### Aim of the exercise
Pictures are to be dropped. Everything else in the listing gets copied exactly.

━━━━━━━━━━━━━━━━━━━━

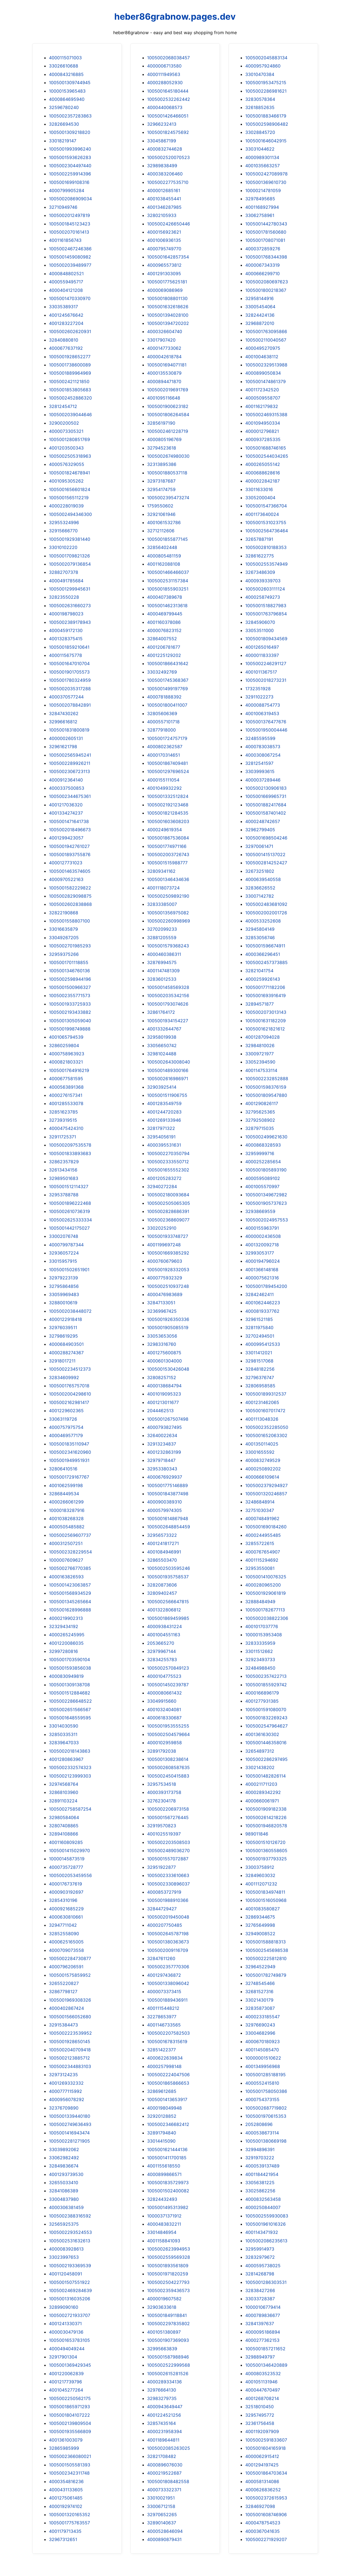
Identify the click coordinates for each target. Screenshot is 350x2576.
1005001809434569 (266, 638)
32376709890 (63, 2108)
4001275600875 (164, 1352)
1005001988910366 (167, 1900)
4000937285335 (263, 439)
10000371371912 (164, 2216)
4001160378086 (164, 622)
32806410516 (63, 1468)
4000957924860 (263, 66)
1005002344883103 (70, 2066)
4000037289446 (263, 780)
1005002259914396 (70, 174)
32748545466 (260, 1983)
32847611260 (161, 1958)
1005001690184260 (266, 1526)
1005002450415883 (168, 1776)
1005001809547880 (266, 1095)
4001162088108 (163, 564)
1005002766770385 (70, 1568)
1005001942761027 (69, 846)
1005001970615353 (265, 2116)
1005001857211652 (265, 2348)
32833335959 (260, 1643)
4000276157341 (65, 1095)
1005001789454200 (266, 1286)
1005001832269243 (266, 1717)
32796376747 (259, 1377)
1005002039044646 (70, 414)
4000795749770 (164, 248)
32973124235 (63, 2074)
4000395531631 (164, 1145)
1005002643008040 (168, 1062)
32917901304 (63, 2357)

━━━━━━━━━━━━━━━━━━━━

### Result of this exercise
Identify the click coordinates for each target. Screenshot is 350x2576.
1005001809434569 (266, 638)
32376709890 (63, 2108)
4001275600875 (164, 1352)
1005001988910366 (167, 1900)
4000937285335 (263, 439)
10000371371912 (164, 2216)
4001160378086 (164, 622)
32806410516 (63, 1468)
4000957924860 (263, 66)
1005002344883103 (70, 2066)
4000037289446 (263, 780)
1005002259914396 (70, 174)
32748545466 (260, 1983)
32847611260 (161, 1958)
1005001690184260 (266, 1526)
1005002450415883 (168, 1776)
1005001809547880 (266, 1095)
4001162088108 (163, 564)
1005002766770385 (70, 1568)
1005001942761027 (69, 846)
1005001970615353 (265, 2116)
1005001857211652 (265, 2348)
32833335959 (260, 1643)
4000276157341 (65, 1095)
1005001789454200 (266, 1286)
1005001832269243 (266, 1717)
32796376747 (259, 1377)
1005002039044646 (70, 414)
4000795749770 (164, 248)
32973124235 (63, 2074)
4000395531631 (164, 1145)
1005002643008040 (168, 1062)
32917901304 (63, 2357)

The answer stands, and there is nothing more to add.